Input material -
━━━━━━━━━━

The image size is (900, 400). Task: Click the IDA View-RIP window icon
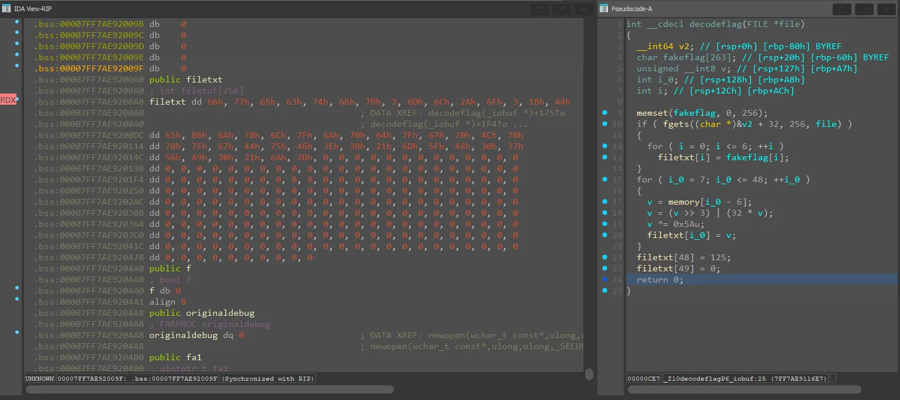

━━━━━━━━━━

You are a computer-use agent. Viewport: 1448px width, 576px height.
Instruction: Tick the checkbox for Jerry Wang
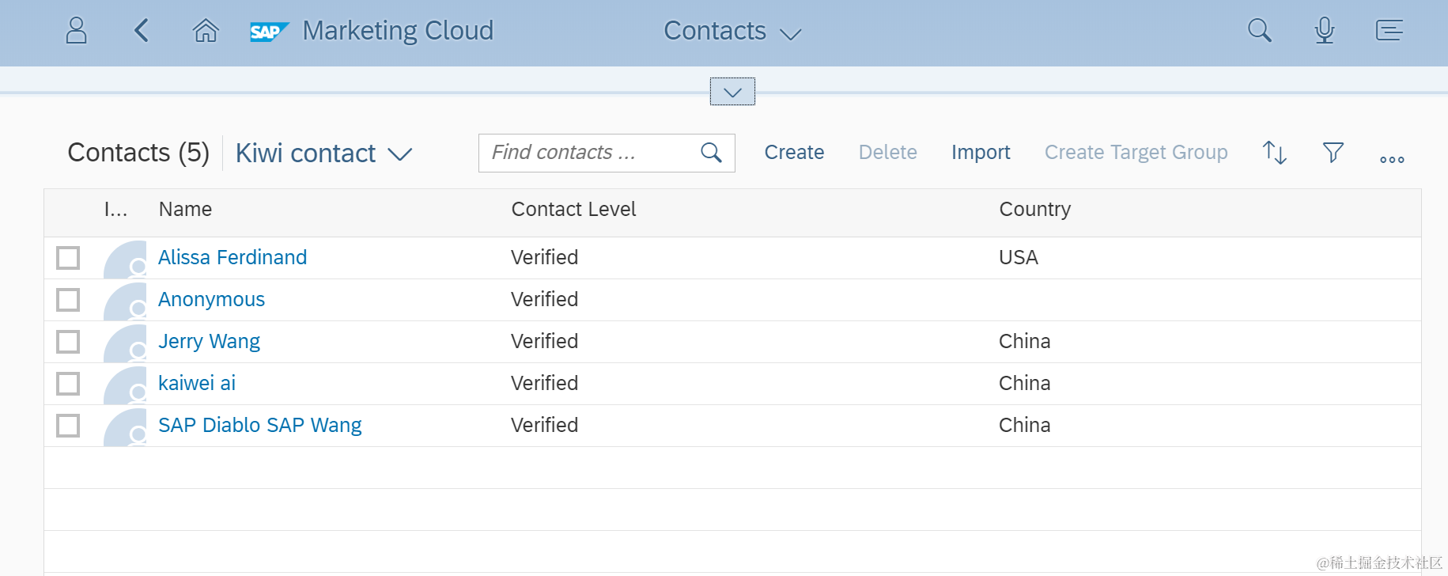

━━━━━━━━━━

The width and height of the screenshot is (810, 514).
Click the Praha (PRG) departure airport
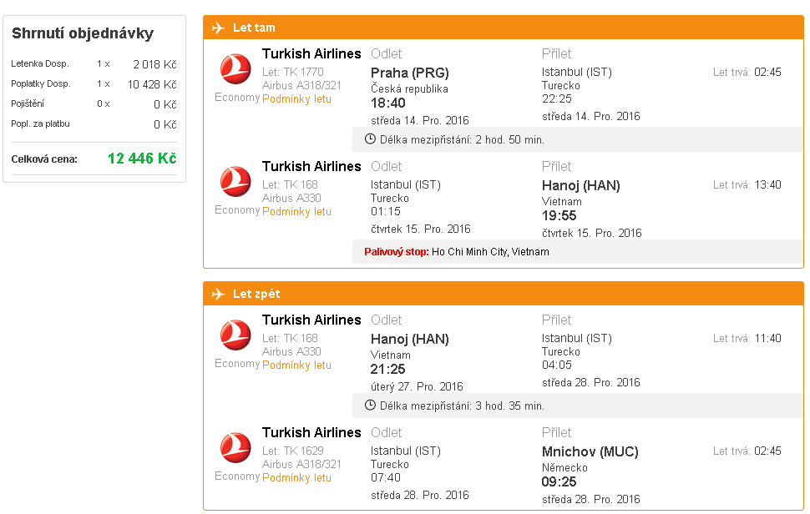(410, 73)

━━━━━━━━━━

Prompt - Copy out each line in the listing that has the word "height".

Solution to this problem -
You are a computer-use agent. Viewport: 1448px width, 576px height.
The width and height of the screenshot is (810, 514).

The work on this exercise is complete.